Stored data entries:
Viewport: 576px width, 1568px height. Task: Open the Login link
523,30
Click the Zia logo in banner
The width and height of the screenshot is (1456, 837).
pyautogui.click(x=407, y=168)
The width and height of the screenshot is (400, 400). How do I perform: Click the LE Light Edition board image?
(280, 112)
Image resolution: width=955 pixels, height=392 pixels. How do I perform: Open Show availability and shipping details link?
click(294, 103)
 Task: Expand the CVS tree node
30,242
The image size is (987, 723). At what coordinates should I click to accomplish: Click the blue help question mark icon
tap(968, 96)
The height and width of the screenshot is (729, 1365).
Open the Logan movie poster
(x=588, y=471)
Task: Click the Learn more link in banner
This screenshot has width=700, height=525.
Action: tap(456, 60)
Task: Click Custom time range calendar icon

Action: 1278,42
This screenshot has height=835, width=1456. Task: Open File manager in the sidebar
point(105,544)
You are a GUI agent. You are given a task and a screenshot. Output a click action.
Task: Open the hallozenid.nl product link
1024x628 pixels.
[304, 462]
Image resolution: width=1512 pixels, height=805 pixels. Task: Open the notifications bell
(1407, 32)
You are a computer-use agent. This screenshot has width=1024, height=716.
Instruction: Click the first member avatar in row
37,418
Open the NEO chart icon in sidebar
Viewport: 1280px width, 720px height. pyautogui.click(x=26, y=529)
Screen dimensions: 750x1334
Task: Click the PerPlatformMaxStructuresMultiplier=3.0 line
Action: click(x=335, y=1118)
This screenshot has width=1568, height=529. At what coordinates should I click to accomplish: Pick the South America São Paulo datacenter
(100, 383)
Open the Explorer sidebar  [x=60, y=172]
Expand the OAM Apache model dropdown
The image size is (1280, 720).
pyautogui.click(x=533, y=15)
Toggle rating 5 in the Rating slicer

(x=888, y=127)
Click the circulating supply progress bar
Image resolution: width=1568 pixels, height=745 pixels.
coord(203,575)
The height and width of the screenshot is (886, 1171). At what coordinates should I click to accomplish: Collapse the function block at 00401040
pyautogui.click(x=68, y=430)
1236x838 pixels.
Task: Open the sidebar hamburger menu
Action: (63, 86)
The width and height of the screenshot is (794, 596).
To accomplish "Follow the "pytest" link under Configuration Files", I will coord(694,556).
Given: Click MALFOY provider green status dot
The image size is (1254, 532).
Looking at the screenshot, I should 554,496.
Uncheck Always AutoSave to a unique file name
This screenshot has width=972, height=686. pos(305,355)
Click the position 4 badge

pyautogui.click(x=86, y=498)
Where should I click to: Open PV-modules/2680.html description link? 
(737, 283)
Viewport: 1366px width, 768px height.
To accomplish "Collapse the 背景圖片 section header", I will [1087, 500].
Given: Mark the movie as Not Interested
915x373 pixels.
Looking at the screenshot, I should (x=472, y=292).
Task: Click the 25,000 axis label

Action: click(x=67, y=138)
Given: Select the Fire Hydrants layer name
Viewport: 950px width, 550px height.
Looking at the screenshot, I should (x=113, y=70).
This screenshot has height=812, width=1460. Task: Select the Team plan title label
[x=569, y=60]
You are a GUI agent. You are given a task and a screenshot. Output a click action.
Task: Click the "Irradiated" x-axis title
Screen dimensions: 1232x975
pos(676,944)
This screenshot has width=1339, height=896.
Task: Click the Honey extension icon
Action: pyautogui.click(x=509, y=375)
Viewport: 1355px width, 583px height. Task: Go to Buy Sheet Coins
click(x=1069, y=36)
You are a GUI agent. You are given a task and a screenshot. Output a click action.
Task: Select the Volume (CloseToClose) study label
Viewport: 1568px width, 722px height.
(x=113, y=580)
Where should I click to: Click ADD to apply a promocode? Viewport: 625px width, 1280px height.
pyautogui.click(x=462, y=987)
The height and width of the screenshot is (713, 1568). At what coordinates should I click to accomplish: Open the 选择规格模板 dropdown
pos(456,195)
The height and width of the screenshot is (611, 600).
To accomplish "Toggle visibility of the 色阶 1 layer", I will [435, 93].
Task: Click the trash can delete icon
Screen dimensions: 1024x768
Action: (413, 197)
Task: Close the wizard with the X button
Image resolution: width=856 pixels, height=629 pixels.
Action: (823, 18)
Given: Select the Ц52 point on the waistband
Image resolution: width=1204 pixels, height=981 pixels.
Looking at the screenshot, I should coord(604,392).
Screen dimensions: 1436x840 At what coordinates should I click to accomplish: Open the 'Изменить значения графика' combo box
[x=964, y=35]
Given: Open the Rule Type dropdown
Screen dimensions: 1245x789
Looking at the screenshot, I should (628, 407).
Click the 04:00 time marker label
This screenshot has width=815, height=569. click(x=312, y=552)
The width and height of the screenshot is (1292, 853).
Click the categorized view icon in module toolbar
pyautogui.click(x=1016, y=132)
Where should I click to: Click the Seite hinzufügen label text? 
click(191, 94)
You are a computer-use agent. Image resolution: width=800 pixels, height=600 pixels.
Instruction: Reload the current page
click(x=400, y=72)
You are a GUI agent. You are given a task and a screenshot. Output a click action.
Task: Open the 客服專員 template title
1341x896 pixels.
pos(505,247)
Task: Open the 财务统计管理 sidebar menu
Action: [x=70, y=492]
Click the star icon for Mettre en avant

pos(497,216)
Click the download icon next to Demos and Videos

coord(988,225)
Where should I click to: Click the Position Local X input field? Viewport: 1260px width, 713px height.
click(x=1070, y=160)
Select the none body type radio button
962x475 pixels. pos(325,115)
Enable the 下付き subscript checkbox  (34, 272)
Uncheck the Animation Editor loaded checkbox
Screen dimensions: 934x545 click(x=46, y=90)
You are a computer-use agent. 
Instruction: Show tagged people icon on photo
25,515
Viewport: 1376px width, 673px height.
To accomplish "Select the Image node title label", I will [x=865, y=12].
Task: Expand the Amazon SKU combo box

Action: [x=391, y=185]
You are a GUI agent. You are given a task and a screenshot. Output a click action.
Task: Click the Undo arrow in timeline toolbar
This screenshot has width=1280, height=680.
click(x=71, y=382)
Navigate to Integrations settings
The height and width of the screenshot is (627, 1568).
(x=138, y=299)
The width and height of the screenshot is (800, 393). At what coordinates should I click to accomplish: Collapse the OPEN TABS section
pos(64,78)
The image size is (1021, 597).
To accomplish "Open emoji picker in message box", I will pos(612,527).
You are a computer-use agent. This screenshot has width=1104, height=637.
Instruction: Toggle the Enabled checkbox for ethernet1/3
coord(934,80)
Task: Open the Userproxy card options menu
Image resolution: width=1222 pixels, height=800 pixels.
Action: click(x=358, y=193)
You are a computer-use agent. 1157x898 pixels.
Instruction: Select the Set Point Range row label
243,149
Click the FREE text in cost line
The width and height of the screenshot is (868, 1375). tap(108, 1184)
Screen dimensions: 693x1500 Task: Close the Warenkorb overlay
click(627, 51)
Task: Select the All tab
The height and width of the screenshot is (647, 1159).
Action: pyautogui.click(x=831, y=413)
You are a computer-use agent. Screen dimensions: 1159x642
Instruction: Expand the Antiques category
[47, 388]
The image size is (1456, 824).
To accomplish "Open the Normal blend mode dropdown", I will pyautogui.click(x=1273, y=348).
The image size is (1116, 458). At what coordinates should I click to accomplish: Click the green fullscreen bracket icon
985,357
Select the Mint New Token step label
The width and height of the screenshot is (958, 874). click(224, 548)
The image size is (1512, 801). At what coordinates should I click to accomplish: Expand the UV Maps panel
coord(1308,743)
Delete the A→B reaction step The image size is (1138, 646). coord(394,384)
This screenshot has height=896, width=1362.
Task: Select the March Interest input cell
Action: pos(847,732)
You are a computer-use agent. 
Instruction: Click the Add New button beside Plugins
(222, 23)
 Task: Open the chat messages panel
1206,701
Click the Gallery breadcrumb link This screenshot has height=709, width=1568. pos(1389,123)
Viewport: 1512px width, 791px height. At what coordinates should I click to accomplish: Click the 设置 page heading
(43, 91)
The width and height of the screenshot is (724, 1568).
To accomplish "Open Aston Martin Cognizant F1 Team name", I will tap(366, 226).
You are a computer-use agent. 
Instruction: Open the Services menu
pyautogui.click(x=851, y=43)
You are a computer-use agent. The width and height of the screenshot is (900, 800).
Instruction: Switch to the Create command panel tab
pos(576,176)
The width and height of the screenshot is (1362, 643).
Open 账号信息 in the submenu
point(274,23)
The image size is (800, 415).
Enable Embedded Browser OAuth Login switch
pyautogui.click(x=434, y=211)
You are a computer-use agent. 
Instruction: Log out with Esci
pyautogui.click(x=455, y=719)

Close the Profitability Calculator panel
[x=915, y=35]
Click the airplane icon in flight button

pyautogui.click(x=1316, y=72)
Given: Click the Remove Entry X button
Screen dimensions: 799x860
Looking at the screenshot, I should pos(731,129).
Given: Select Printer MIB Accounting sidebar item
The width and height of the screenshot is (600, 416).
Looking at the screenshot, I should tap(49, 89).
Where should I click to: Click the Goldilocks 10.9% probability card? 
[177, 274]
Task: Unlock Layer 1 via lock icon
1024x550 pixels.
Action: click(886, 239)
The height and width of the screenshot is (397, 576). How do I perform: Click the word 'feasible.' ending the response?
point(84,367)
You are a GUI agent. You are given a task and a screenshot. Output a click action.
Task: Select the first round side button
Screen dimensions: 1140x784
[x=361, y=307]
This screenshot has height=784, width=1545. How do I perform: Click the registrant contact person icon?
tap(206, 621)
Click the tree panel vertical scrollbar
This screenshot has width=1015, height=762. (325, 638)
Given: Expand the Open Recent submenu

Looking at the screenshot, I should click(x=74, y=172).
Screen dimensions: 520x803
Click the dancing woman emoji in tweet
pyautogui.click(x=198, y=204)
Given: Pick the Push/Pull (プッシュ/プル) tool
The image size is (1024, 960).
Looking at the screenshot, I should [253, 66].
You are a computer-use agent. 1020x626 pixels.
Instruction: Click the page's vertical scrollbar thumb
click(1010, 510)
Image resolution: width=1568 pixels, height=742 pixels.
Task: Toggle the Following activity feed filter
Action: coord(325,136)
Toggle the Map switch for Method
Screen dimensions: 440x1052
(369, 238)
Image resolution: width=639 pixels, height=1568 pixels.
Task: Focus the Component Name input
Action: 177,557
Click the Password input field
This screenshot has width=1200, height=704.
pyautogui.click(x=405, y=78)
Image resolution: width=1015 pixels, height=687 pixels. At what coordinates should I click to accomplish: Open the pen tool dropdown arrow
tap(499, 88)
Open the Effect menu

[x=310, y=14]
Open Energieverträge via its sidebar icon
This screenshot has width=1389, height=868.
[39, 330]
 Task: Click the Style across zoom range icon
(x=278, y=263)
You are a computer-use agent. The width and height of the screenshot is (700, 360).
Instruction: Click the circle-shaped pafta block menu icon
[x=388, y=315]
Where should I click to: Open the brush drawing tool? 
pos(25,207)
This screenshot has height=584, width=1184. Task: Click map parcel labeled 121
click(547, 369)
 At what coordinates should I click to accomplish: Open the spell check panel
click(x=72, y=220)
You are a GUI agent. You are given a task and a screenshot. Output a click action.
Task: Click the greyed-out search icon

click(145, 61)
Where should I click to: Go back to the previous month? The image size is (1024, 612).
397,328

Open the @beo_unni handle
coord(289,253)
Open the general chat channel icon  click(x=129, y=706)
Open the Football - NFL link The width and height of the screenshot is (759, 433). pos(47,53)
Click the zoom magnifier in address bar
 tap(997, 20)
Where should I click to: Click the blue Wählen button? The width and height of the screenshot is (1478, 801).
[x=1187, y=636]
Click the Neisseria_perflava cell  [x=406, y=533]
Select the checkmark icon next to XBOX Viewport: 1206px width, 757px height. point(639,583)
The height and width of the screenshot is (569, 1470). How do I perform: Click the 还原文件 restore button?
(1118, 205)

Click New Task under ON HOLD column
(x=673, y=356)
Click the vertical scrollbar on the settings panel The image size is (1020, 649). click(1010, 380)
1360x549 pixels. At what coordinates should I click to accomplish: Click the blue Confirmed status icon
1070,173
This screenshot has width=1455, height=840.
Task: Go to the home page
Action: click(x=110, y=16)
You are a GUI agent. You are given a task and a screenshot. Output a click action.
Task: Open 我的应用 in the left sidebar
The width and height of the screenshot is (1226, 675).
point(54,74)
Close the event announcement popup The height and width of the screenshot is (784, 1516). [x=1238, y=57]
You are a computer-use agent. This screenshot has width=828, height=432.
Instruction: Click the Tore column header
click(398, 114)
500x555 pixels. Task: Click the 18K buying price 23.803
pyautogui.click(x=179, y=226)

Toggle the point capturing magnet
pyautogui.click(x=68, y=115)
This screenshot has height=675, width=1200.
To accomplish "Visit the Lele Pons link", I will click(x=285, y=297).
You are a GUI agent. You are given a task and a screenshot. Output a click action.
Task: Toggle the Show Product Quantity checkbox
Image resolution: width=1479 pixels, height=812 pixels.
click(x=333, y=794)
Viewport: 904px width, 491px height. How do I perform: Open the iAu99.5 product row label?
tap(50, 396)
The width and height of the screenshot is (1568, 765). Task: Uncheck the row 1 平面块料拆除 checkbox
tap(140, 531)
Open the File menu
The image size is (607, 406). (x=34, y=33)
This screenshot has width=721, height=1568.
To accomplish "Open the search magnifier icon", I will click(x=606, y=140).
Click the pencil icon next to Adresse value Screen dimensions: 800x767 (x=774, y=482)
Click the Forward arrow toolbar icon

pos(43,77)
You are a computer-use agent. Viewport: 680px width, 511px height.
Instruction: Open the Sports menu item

Your instructions
Every line in the data above that contains "banner" needs to be copied.

Task output
Click the Zia logo in banner
Task: Click the Learn more link in banner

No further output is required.